▶ _DOCUMENT_
* * *
Bug 488998

Summary: carod cannot handle broker restart
Product: Red Hat Enterprise MRG Reporter: Matthew Farrellee <matt>
Component: gridAssignee: Robert Rati <rrati>
Status: CLOSED ERRATA QA Contact: Martin Kudlej <mkudlej>
Severity: medium Docs Contact:
Priority: medium    
Version: 1.1CC: iboverma, lans.carstensen, lbrindle, mkudlej, tao
Target Milestone: 1.2   
Target Release: ---   
Hardware: All   
OS: Linux   
Whiteboard:
Fixed In Version: Doc Type: Bug Fix
Doc Text:
Grid bug fix C: MRG Messaging Broker restarted while low-latency is running on a grid execute node C: The low-latency daemon (carod) would stop processing jobs and crash F: Fixed the daemon to check for disconnections and to attempt to reconnect R: The daemon no longer crashes and will resume processing jobs once the broker is running again If the MRG Messaging Broker was restarted while low-latency was running on a grid execute node, the low-latency daemon (carod) would stop processing jobs and crash. The daemon now checks for disconnections and attempts to reconnect. This prevents the daemon from crashing and will resume processing jobs once the broker is running again.
Story Points: ---
Clone Of: Environment:
Last Closed: 2009-12-03 09:16:06 UTC Type: ---
Regression: --- Mount Type: ---
Documentation: --- CRM:
Verified Versions: Category: ---
oVirt Team: --- RHEL 7.3 requirements from Atomic Host:
Cloudforms Team: --- Target Upstream Version:
Embargoed:
Bug Depends On: 522467    
Bug Blocks: 527551    

Description Matthew Farrellee 2009-03-06 17:11:19 UTC
condor-low-latency-1.0-10.el5
condor-job-hooks-common-1.0-5.el5

Exception from carod when qpidd is restarted...

Exception in thread Thread-363:
Traceback (most recent call last):
  File "/usr/lib64/python2.4/threading.py", line 442, in __bootstrap
    self.run()
  File "/usr/lib64/python2.4/threading.py", line 422, in run
    self.__target(*self.__args, **self.__kwargs)
  File "/usr/sbin/carod", line 418, in handle_reply_fetch
    send_AMQP_msg(broker_connection, saved_work.AMQP_msg, msg_props)
* * *
▶ _MATERIAL PROVIDED_

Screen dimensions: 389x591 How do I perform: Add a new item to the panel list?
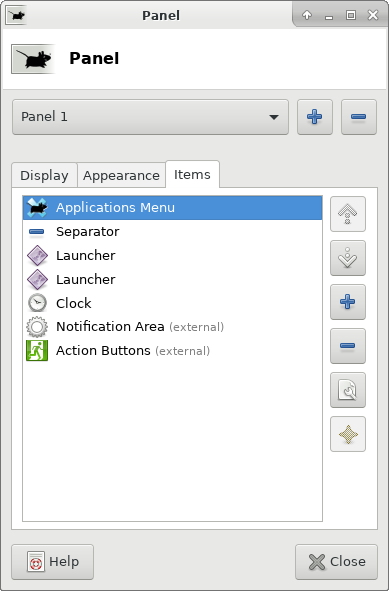pos(348,302)
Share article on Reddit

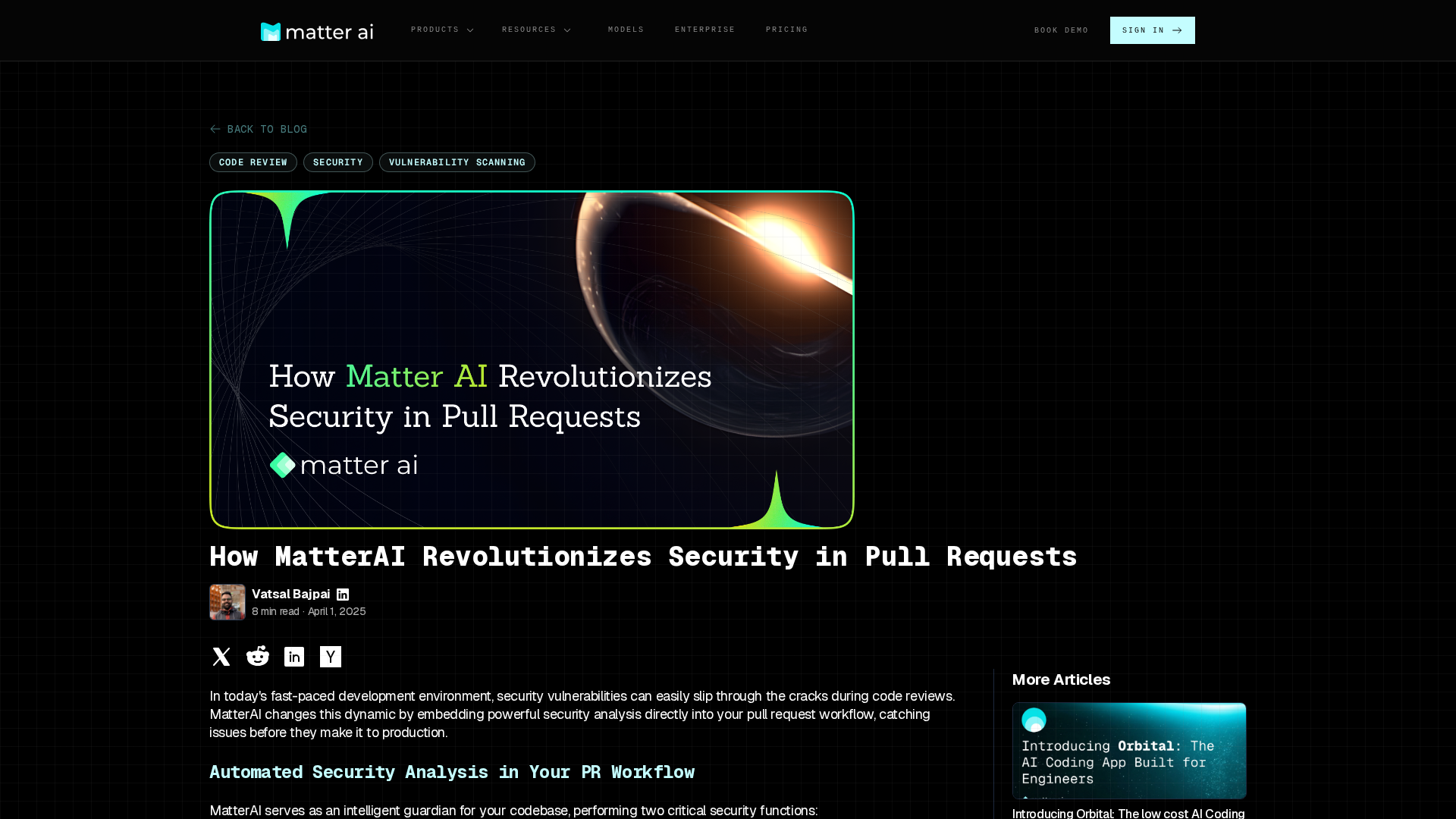[x=258, y=657]
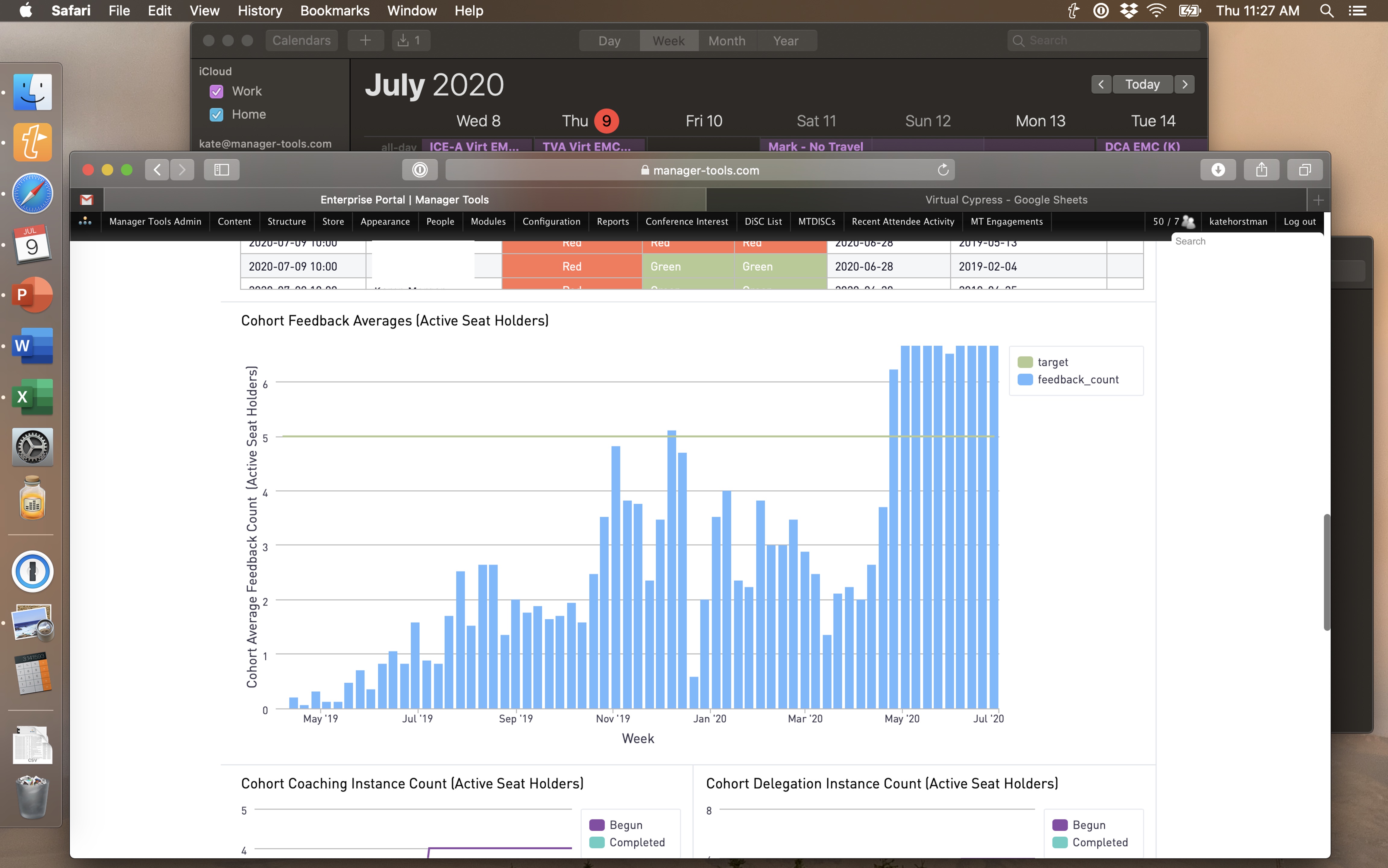This screenshot has height=868, width=1388.
Task: Click the 1Password extension icon in Safari toolbar
Action: pos(420,170)
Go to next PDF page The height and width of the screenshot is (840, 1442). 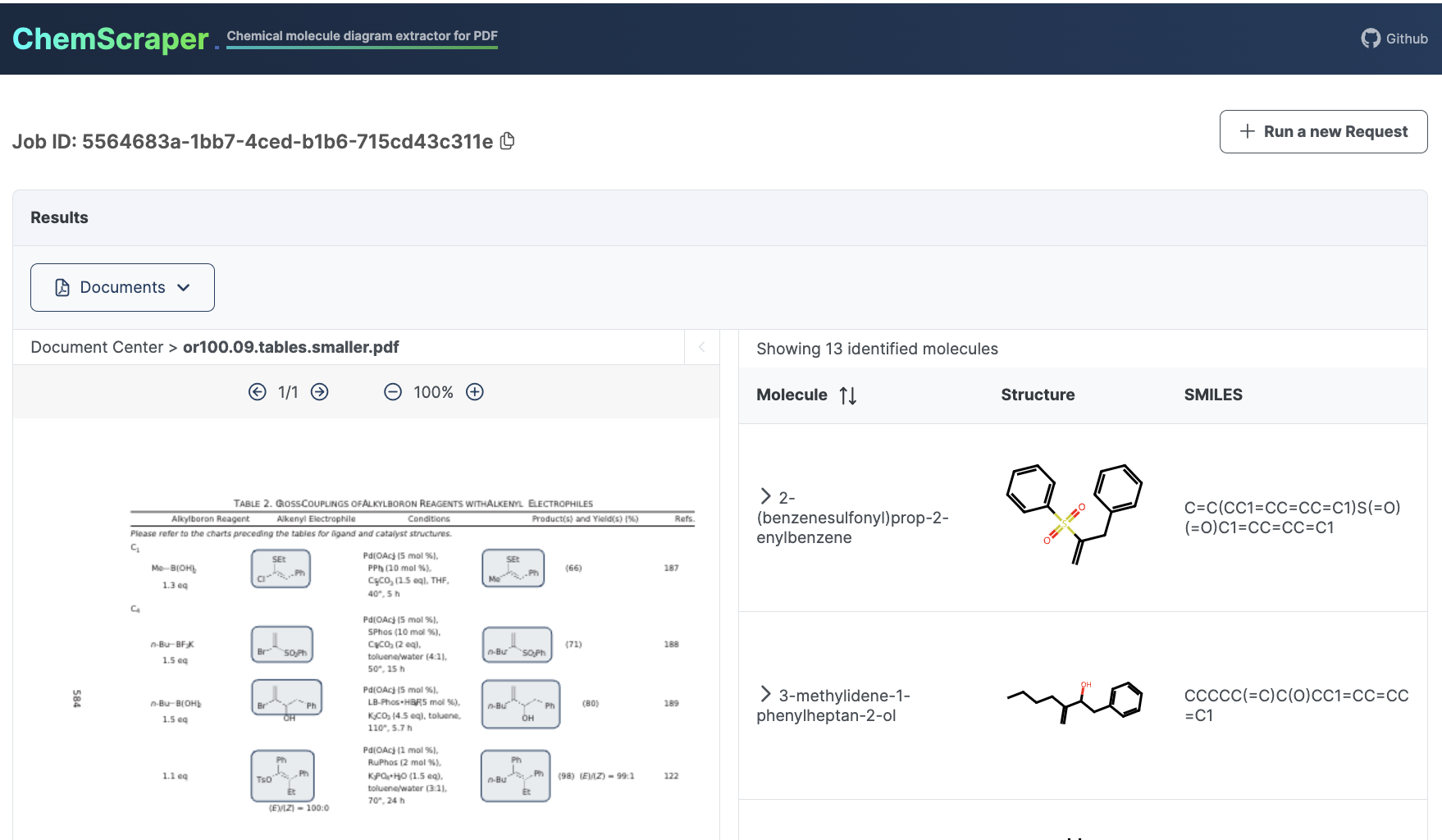click(x=320, y=392)
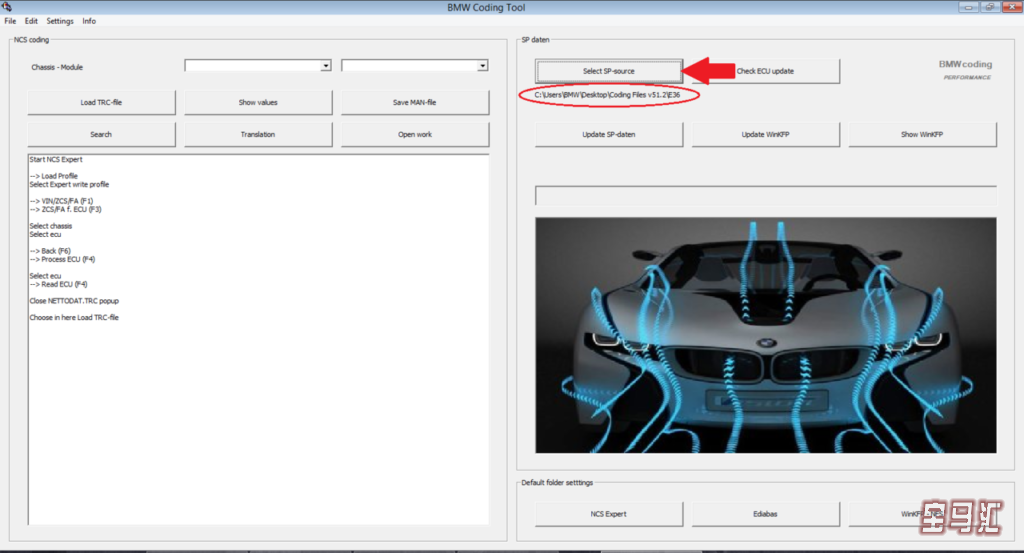Open the File menu

coord(10,21)
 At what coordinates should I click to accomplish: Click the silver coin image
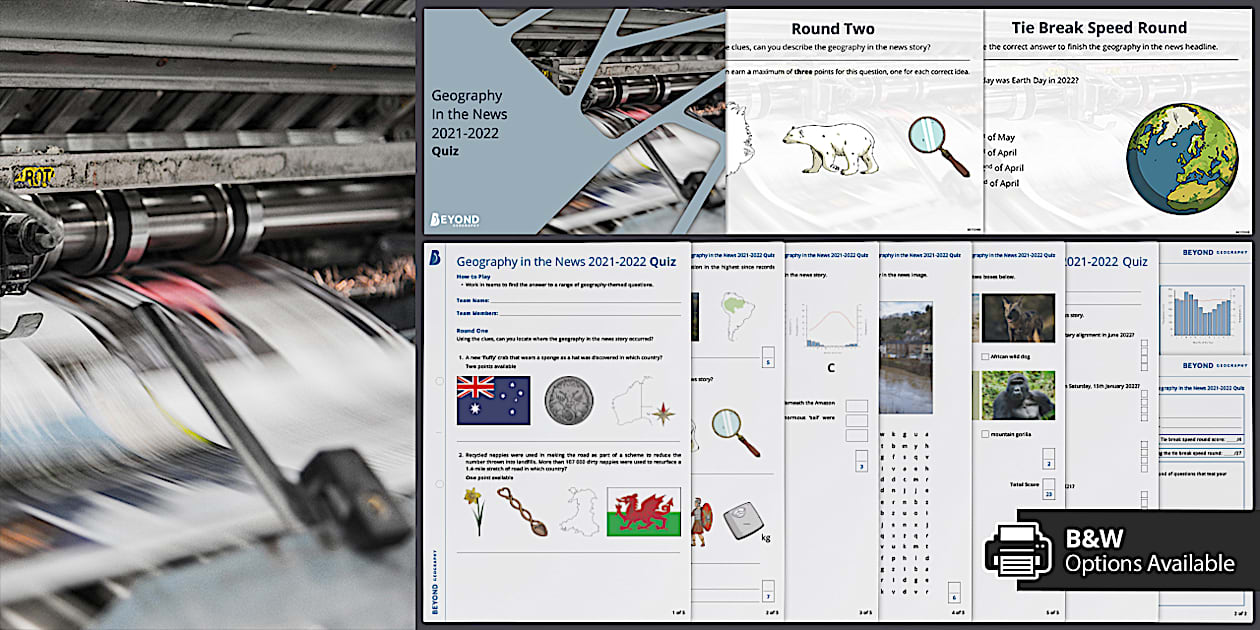point(569,401)
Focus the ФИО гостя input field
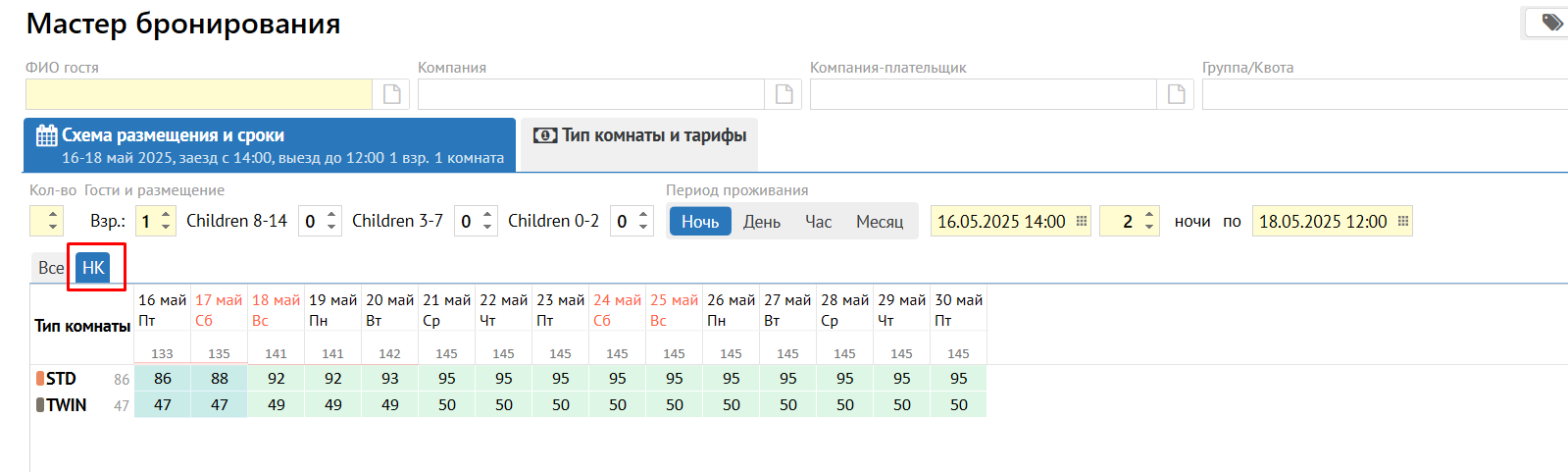Image resolution: width=1568 pixels, height=472 pixels. 199,94
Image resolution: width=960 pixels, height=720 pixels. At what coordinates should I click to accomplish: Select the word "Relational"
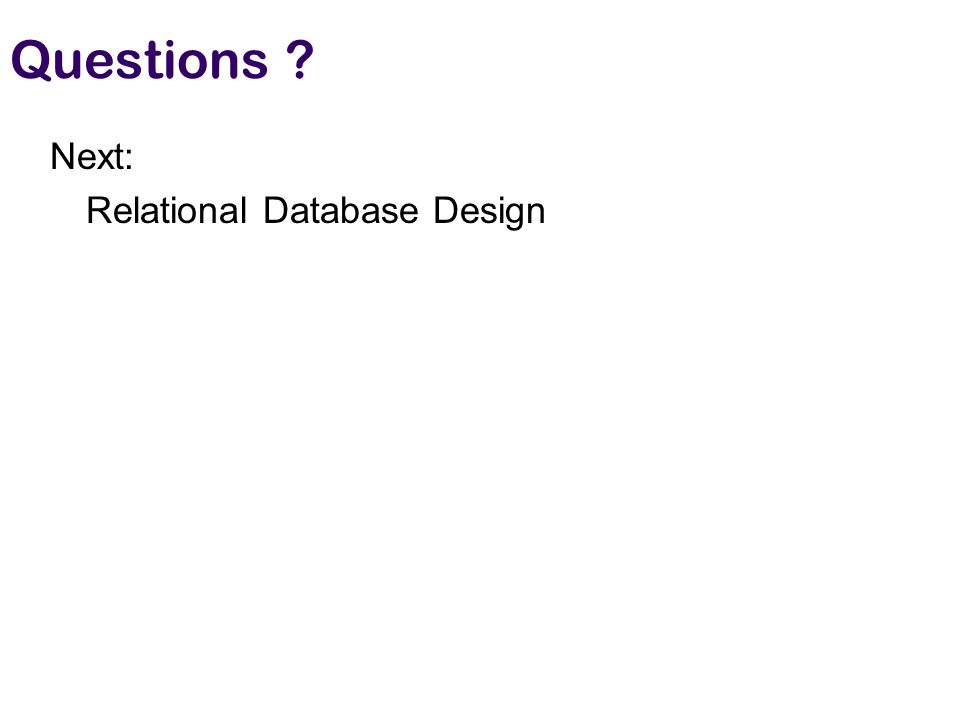point(167,211)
* * *
Reproduce the stretch of the bug report above from "Description Matthew Farrellee" through "self.__target(*self.__args, **self.__kwargs)", word for word.

Description Matthew Farrellee 2009-03-06 17:11:19 UTC
condor-low-latency-1.0-10.el5
condor-job-hooks-common-1.0-5.el5

Exception from carod when qpidd is restarted...

Exception in thread Thread-363:
Traceback (most recent call last):
  File "/usr/lib64/python2.4/threading.py", line 442, in __bootstrap
    self.run()
  File "/usr/lib64/python2.4/threading.py", line 422, in run
    self.__target(*self.__args, **self.__kwargs)